Casi os perdéis el Apartamento Campbell pero te empeñaste en ir porque pulsaste el botón verde de tu audioguia en la Estación Central y te enteraste de que existía. Es un sitio alucinante. Cuando se construyó la estación, pagada por los Vanderbilt, estos construyeron para un financiero amigos suyo, John Campbell, un apartamento en la misma estación, un apartamento a pie de calle. Campbell se montó una oficina con todos los lujos: paredes de caoba, una alfombra que costó 300.000 $ de la época, una chimenea gigantesca, lamparas increíbles y una barra de bar donde montaba fiestas casi cada noche. Más tarde el apartamento cayó en desuso, se montaron unas oficinas, una carcel, se abandonó hasta que hace unos años se reconstruyo y ahora se puede entrar aunque no tomes nada. Entráis y dan ganas de llevar esmoquin o un corte de pelo a lo garçon o fumar un puraco. Les explicas a tus hijas que los Vanderbilt eran ricos más allá de cualquier cosa que puedas imaginarte ahora mismo y que en Estados Unidos las estaciones, las bibliotecas, los museos los pagan los ricos, no el estado. Proporcionarles este conocimiento calma un poco la culpabilidad porque no supieran lo que era un portaaviones. Les vuelves a explicar lo mismo, la riqueza sin límites cuando visitáis el Rockfeller Center y hacéis que se fijen en todos los detalles: suelos, respiraderos, tipografías, relieves, dorados, puertas. «La riqueza obscena está en el detalle nimio».

Brooklyn y el Flatiron. Cumples sus dos sueños. María está eufórica cuando llegais frente al Flatiron, lo fotografía desde todos los puntos de vista. Sonríe, con esa sonrisa que le ilumina la cara y que ahora tienes que mirar con disimulo porque si te ve mirándola frunce el ceño: «¿Qué pasa?» Cruzando el puente de Brooklyn te apostarías un dedo de cada mano a que son las más felices, las más contentas. Os lleva casi una hora cruzarlo porque paran cada pocos metros a hacer fotos y a mirar hacia Manhattan, hacia Brooklyn, a los coches, al río, a los barcos, a mí. Al otro lado os espera una playita de rocas con un niño pequeño descontrolado tirando piedras sin control. Veis el anochecer y te sientes como en una peli de Woody Allen (apuntas Misterioso Asesinato en Manhattan en la lista de pelis). El niño amenaza con romperle la crisma a todos los fotógrafos que andan con sus trípodes intentando sacar una foto  y nosotros nos reímos porque estamos fuera de su alcance y porque, en el fondo, queremos que le de a alguien, que los padres salgan del lugar en el que están escondidos y que haya trifulca. 

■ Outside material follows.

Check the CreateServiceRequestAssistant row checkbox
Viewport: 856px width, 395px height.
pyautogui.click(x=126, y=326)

Lo de la mochila te lo perdonan al cuarto día y te dejan ir a Strand. Antes de eso os tomáis un chocolate maravilloso en Max Brenner Chocolate Bar donde aprovechas para escribir otro rato. «No te dejes la mochila». En Strand te sientes como cuando tus padres te llevaban al Bazar Horta y lo querías todo pero solo te dejaban elegir una cosa. Eliges cuatro... Gornick, Karr, Ford y Gopnick. Por el camino coges seis más pero es el día del flechazo por el impermeable y aunque sabes que lo vuestro es amor verdadero no puedes gastarte más. «A lo mejor vuelvo antes de irnos» piensas justo antes de acordarte de que habéis volado con maleta de cabina y no va a caberte nada más. Se te olvida el último día o, mejor dicho, piensas que donde han cabido cinco libros y mil lápices cabe un vestido  veraniego con pájaros ¡y bolsillos! que venden en el mercadillo gigante de la Sexta Avenida. Eso sí, la camiseta de This is us con la leyenda Love me likes Jack loves Rebecca de la serie This is us...se queda en el NBC Store, la cercanía a la vida real te aleja de ese gasto. Ahora te arrepientes. 

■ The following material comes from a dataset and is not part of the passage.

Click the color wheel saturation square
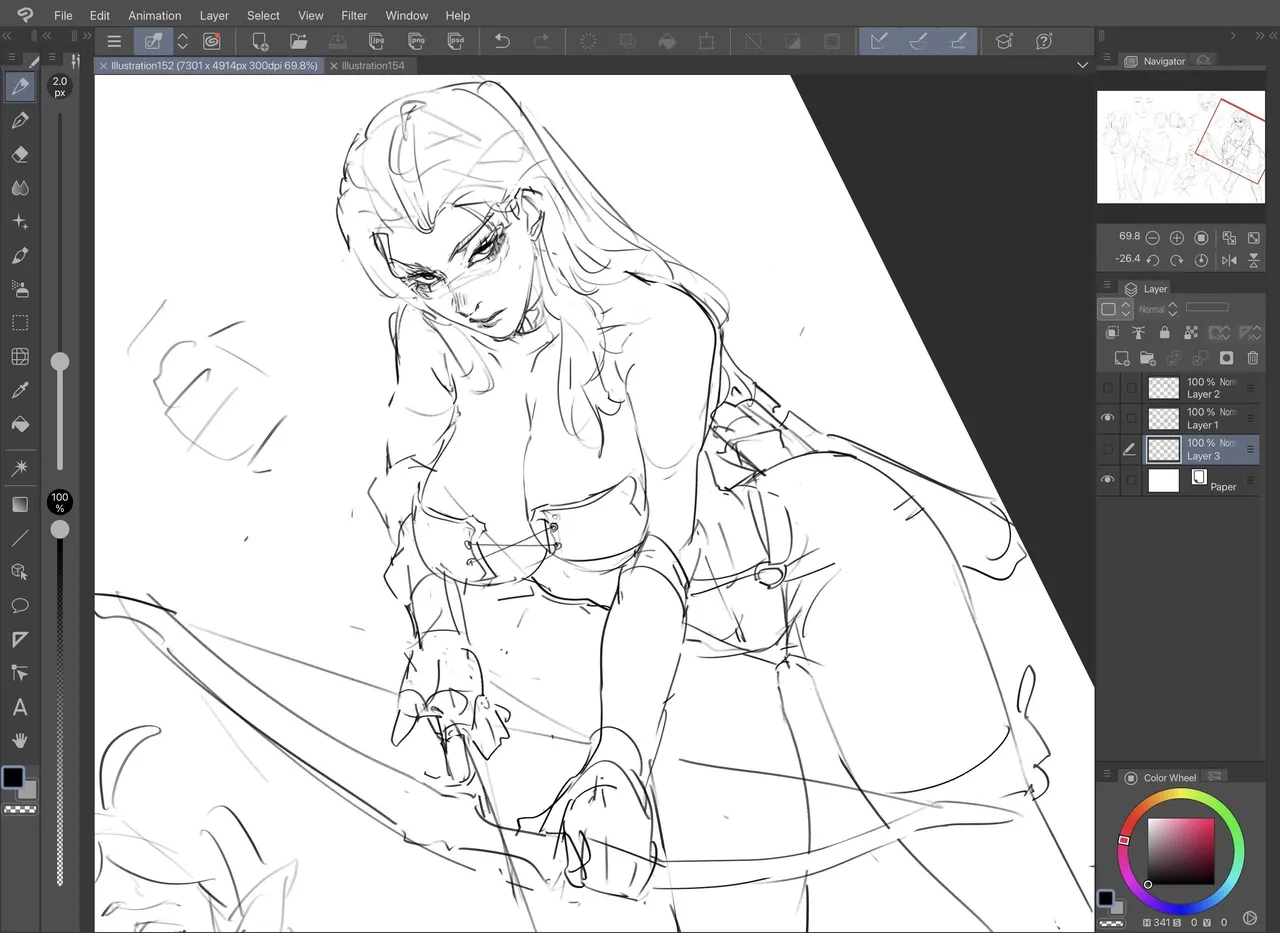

Nueva York desde abajo. Harlem desde un autobús. La estatua de la libertad desde un barco, desde un velero. El puente de Brooklyn desde abajo y a lo lejos. En medio de Central Park y por encima de la copa de sus árboles. La terraza del MET es una vista inesperada, Nueva York sobre el verde de sus árboles. Admiráis la vista mientras los locales pagan 15 dólares por una copa de vino al sol. NO has visto vino español en ningún restaurante y tampoco facilidades para celiacos ni alérgicos. Lo apuntas en tu lista de cosas buenas de España, en Nueva York ni siquiera MacDonalds tiene pan de celiacos. No lo entiendes ni María tampoco. 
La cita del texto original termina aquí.